I feel that practitioner inquiry is invaluable to all educators as the issues we face in classrooms and in communities are constantly shifting. This has never been clearer than during the pandemic when teachers had to reinvent their practice as educators literally overnight, with little to no support. Nothing could have prepared teachers for the challenges they faced in 2020, but even prior to the pandemic, teachers were working to address issues in schools that were likely not part of their teacher training, including the mental health crisis, supporting students who came to Canada as refugees, and enacting the new BC curriculum.

Through inquiry into their own practice as educators, teachers have the capacity to self direct their professional learning and are empowered as producers of local knowledge. They can work to align their actions with their values, and can develop responses that address the unique nature of their specific teaching contexts. Practitioner-inquirers work at the very intersection of theory and practice to enliven scholarship and in collaboration with others, critically and creatively lead change in schools.

How did you become interested in new materiality theory? How would you explain the theory and its implication in education to a non- academic?

I was introduced to new materiality by my colleagues, Nathalie Sinclair, Margaret MacDonald, Diane Dagenais, Suzanne Smythe and Kelleen Toohey, within the context of our interdisciplinary research group. While I did not know too much about post-human theories in the beginning, the groups’ focus on relationality, equity and community-based research felt like a good fit for me.
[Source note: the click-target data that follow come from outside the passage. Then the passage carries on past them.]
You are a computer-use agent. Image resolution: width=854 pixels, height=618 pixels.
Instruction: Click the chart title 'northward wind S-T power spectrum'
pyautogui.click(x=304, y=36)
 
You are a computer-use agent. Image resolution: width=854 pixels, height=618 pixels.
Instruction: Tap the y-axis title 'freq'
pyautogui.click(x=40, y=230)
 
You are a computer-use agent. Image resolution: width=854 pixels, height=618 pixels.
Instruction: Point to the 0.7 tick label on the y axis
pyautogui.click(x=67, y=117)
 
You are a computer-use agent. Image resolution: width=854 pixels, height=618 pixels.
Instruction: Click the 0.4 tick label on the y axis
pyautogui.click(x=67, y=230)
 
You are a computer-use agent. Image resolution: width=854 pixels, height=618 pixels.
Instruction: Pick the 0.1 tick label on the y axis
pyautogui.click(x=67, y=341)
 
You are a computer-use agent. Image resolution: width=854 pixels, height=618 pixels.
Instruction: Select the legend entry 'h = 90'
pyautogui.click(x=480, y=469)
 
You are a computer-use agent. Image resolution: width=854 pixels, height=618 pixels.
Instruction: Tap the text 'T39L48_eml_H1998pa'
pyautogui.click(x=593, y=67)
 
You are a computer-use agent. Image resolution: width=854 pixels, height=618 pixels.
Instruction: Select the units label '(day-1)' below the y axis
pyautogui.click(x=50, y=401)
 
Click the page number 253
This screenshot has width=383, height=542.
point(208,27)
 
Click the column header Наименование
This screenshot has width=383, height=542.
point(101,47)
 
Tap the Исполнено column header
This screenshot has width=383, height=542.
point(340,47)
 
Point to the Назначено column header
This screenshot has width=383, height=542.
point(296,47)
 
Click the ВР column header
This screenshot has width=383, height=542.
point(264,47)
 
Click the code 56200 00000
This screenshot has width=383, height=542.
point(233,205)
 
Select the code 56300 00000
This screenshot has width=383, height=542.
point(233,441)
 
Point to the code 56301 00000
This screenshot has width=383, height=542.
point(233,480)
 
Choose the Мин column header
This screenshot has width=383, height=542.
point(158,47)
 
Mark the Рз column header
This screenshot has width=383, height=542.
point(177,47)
New materiality scholarship is diverse, evolving and never static, so it is difficult to describe it without colonizing it. There are, however, often some commonalities across multiple conceptualizations. They typically include disrupting the primacy of the human, and understanding knowing, being, doing and valuing as embedded within material webs (e.g., physical world, nature). These material webs involve both humans and the more-than-human, and are constantly shifting, producing new identities, new knowledges and new ontologies. It allows us to think of our worlds and ourselves as open to new possibilities and always in the making. New Materiality scholarship disrupts binaries and hierarchies, and encourages thinking along rhizomatic pathways in which movement is non-linear and emergent. During this time of the pandemic, the climate emergency, and the anti-racism uprising, we know that education is/must/will change(ing), and new materialist scholarship entices us to follow emergent and unexpected flows that can enable something new to unfold.

What impact would you like to see your research have on communities and society at large?

For me I believe that the most profound impact of my research is through community dissemination. I have worked with hundreds of teachers over the past ten years. When I share with teachers about my conceptualization of the Diffractive Practitioner and they choose to take up this work within their own classrooms, teaching and learning can become more collaborative, emergent, relevant, creative, inclusive, and ethical.

When I share my visioning of local creek restoration as a site of transformative reconciliation with the teachers I work with, some of them decide to take up this work with their own students. I love the idea of people in faraway places reading my articles and taking up my thinking, but I am most satisfied if educators carry my stories back into their classrooms and adapt them to create their own stories that contribute to flourishing within their communities broadly defined.

What suggestion would you like to give to prospective graduate students interested in your field of research?

Both practitioner inquiry and new materialist scholarship are open and emergent methodologies. This provides a lot of scope for creative enactments, and provides exciting possibilities for graduate students. I highly recommend joining various formal and informal communities of scholars who are interested in the same practices and ideas as you. Delving into the complexities of new material scholarship, as well as the enactment of theory within practice, is always more fun and more generative with friends. Above all, be mindful about how your research will serve our community and work to enable flourishing within human and more-than-human worlds.